-------- PASSAGE PROVIDED

Well I keep mine simple because I am not smart enough to remember. What is my name again.:erg:


----------



## mrhnau (Aug 9, 2008)

What drives me nuts are the requirements for passwords. it seems everyone does it different, so you simply can't use the same password more than once. I've got about 6 I use and its annoying as heck to keep up with them!


----------



## jks9199 (Aug 9, 2008)

mrhnau said:


> What drives me nuts are the requirements for passwords. it seems everyone does it different, so you simply can't use the same password more than once. I've got about 6 I use and its annoying as heck to keep up with them!


Tell me about it...

Work alone, I've got passwords for 2 "professional" email systems, a Hotmail account that I created before my employer provided email, 4 different passwords for some information sharing resources (maybe more... I keep thinking of another one everytime I pause), plus a password for the teletype system...  And, of course, none of them share the same username.  And that's not counting PINs and access codes for buildings and gates.  Or my false-front identities on social networking sites like MySpace...

----------------

→ **PROMPT 1**: Reproduce the part of the password thread that opens with the words containing "## mrhnau (Aug" and closes with "jks9199 (Aug 9, 2008)".
→ **PROMPT 2**: Carry the password thread forward, starting after its last sentence.
The items that follow come from a separate source and have no connection to the password thread.

-------- RECORDS PROVIDED

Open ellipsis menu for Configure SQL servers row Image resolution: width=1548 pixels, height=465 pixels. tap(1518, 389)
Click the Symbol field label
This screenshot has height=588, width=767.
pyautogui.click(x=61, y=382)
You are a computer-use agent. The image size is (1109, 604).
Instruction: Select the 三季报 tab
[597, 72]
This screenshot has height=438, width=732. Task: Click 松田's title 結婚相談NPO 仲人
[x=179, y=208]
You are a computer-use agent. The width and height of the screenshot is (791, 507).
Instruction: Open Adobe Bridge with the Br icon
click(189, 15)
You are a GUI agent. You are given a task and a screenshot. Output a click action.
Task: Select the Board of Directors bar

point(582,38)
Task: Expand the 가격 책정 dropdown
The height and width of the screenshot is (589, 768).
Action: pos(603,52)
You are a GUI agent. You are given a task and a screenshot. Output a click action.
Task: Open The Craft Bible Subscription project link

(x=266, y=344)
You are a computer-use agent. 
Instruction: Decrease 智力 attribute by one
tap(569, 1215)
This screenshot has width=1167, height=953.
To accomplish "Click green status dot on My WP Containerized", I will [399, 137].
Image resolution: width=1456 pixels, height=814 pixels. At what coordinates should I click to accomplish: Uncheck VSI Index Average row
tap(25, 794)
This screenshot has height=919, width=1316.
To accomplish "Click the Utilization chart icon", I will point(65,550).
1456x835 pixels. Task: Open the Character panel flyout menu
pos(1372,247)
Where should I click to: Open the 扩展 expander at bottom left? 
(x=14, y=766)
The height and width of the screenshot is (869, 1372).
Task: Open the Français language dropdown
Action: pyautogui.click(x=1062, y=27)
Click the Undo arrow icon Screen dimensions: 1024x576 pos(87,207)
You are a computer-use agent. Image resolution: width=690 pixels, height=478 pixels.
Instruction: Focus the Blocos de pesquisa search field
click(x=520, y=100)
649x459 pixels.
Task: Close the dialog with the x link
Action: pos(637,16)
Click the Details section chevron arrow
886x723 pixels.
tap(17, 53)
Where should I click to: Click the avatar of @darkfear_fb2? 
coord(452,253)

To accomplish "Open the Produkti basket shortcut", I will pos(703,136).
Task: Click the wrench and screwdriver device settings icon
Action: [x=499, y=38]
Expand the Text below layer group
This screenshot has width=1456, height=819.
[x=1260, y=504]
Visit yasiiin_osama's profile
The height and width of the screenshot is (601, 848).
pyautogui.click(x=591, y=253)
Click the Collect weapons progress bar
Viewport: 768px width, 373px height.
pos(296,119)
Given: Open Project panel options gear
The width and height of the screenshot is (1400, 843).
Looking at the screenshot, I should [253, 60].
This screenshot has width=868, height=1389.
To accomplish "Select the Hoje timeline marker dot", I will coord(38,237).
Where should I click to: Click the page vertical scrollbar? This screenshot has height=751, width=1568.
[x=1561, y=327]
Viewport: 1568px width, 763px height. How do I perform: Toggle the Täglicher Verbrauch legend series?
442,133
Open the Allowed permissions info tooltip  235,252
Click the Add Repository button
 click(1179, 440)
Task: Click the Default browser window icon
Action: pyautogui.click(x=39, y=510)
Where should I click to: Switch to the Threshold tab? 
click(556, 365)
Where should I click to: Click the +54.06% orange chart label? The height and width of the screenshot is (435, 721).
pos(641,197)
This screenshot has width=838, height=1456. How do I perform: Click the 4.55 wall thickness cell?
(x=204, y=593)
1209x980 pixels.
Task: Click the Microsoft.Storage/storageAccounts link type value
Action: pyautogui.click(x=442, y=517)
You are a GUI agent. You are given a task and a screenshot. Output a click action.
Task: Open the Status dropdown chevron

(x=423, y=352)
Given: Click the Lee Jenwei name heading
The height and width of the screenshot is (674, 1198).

----------------

→ **FINAL ANSWER 1**:
## mrhnau (Aug 9, 2008)

What drives me nuts are the requirements for passwords. it seems everyone does it different, so you simply can't use the same password more than once. I've got about 6 I use and its annoying as heck to keep up with them!


----------



## jks9199 (Aug 9, 2008)

→ **FINAL ANSWER 2**:
Or "personal" stuff like MT.


----------



## Bob Hubbard (Aug 9, 2008)

Ask any old school Trekkie what their pin is.  More than half will answer "1701".


----------



## arnisador (Aug 9, 2008)

Every mathematician uses the first n digits of pi or e for their PIN. It's pathetic.


----------



## stickarts (Aug 10, 2008)

Thanks for sharing! What gets crazy for me is the number of passwords I now have to try and remember. Between all of the applications and programs at work, stuff at home, and the Karate school, it gets insane!


----------



## Rich Parsons (Aug 10, 2008)

I took some cryptology classes in college. 

I studied up on it a little afterwards as well. 

The issue is that no matter what your password is given time and desire people can break any password. The issue is to make it so hard they will not try. 

The problem is that people need to remember them. If there was a standard as mentioned before that was common then people could remember a single password that could be useful for security. 

But instead then people have to remember them so they go for easy or personal references. I know I was able to break many passwords of my friends and even instructors (* as part of an areed upon test *) by using what Iknew about them. At work there were so many systems with different passwords and different rules that most of the people I knew had a file on their laptop called passwords or in their planner was written down all their passowrds.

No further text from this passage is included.